**Task:**
Write out again, unchanged, the line that has "The image size" and each following line through the end of the entries below; leave pictures out.

**Dataset excerpts:**

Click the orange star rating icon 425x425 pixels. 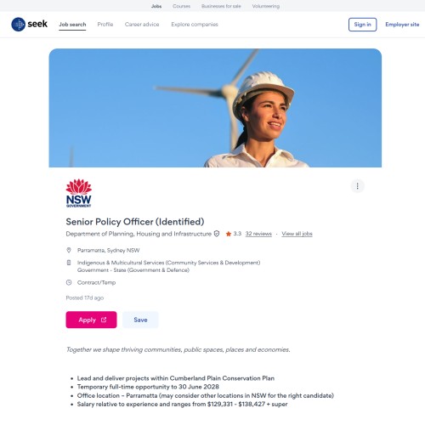tap(229, 234)
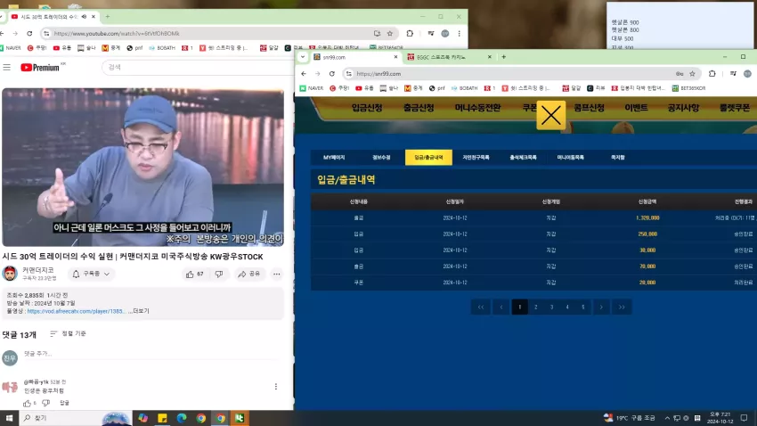Screen dimensions: 757x426
Task: Bookmark the snr99.com page with star icon
Action: pyautogui.click(x=692, y=74)
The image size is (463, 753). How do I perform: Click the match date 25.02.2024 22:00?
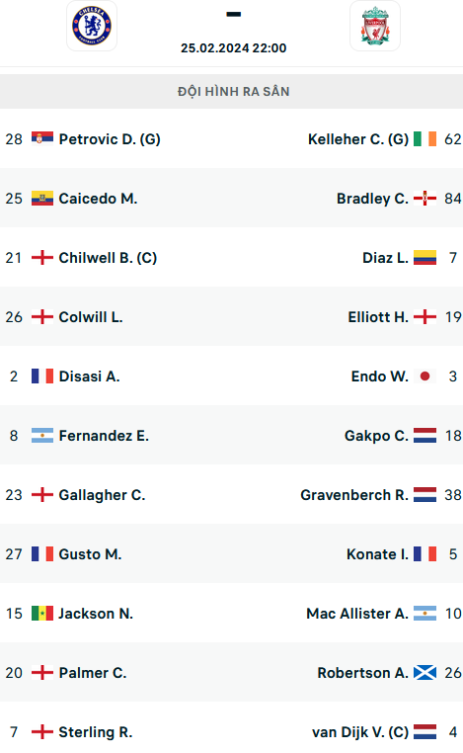pos(234,48)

**Exercise answer:**
The image size is (463, 753). How do I perform: Click the match date 25.02.2024 22:00?
pos(234,48)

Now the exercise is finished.